When I remove the some of the code…

        private void DoUpdateProposalProcessWebPart()
        {
            SPList ListToGetInfoFrom = BuildWeb.Lists["Pages"];
            SPListItem ListItemToGetInfoFrom = ListToGetInfoFrom.GetItemById(41);
            SPFile WebpartPageToUpdate = BuildWeb.GetFile(ListItemToGetInfoFrom.Url);
            try
            {
                WebpartPageToUpdate.CheckOut();

                //CODE COMMENTED OUT HERE

                WebpartPageToUpdate.CheckIn("Initial Site Setup - ProposalProcessWebPart");
                WebpartPageToUpdate.Publish("Initial Site Setup - ProposalProcessWebPart");
            }
            catch (Exception ex)
            {
                //error hendling code goes here, NOT commented out
            }
        }

…the KPI part does not lose its configuration. But add back just the using statement…

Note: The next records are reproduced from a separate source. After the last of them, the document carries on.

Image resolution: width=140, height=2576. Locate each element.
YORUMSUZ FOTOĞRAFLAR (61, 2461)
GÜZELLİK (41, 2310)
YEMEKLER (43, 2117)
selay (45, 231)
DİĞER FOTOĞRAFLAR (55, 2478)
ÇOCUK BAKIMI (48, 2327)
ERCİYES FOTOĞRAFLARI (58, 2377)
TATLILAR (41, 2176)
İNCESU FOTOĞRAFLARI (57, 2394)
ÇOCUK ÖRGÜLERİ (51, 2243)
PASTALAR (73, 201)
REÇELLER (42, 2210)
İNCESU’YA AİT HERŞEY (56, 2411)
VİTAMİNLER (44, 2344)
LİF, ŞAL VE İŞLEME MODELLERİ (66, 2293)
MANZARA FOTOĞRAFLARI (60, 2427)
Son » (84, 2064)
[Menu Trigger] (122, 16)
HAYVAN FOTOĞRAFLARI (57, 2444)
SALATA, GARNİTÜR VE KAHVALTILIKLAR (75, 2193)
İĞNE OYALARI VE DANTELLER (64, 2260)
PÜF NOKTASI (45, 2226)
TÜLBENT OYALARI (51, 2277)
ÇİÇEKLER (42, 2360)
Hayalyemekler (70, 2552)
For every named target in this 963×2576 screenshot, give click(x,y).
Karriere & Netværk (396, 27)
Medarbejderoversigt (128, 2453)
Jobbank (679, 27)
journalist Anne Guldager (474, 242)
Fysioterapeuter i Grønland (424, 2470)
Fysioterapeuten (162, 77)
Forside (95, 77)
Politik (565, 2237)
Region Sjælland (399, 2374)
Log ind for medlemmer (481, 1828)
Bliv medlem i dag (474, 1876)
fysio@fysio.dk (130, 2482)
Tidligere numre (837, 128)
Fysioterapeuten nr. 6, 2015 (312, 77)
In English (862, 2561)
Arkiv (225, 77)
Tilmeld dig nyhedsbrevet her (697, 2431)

        private void DoUpdateProposalProcessWebPart()
        {
            SPList ListToGetInfoFrom = BuildWeb.Lists["Pages"];
            SPListItem ListItemToGetInfoFrom = ListToGetInfoFrom.GetItemById(41);
            SPFile WebpartPageToUpdate = BuildWeb.GetFile(ListItemToGetInfoFrom.Url);
            try
            {
                WebpartPageToUpdate.CheckOut();
                using (SPLimitedWebPartManager MyWPM = WebpartPageToUpdate.GetLimitedWebPartManager(PersonalizationScope.Shared))
                {
                    //CODE COMMENTED OUT HERE
                }
                WebpartPageToUpdate.CheckIn("Initial Site Setup - ProposalProcessWebPart");
                WebpartPageToUpdate.Publish("Initial Site Setup - ProposalProcessWebPart");
            }
            catch (Exception ex)
            {
                //error hendling code goes here
            }
        }

…and the KPI web part loses its configuration.

Since running up against this problem, I’ve sought the advice of many very smart people. Some have suggested that the using statement is not needed (although others have said that it is). So I tried running both of the following ways:

                SPLimitedWebPartManager MyWPM = BuildWeb.GetLimitedWebPartManager(ListItemToGetInfoFrom.Url, PersonalizationScope.Shared);
                WebpartPageToUpdate.CheckOut();
                SPLimitedWebPartManager MyWPM = WebpartPageToUpdate.GetLimitedWebPartManager(PersonalizationScope.Shared);
                WebpartPageToUpdate.CheckOut();

Removing the using statement still did not resolve the issue. As soon as the SPLimitedWebPartManager is called, the KPI web part drops its configuration.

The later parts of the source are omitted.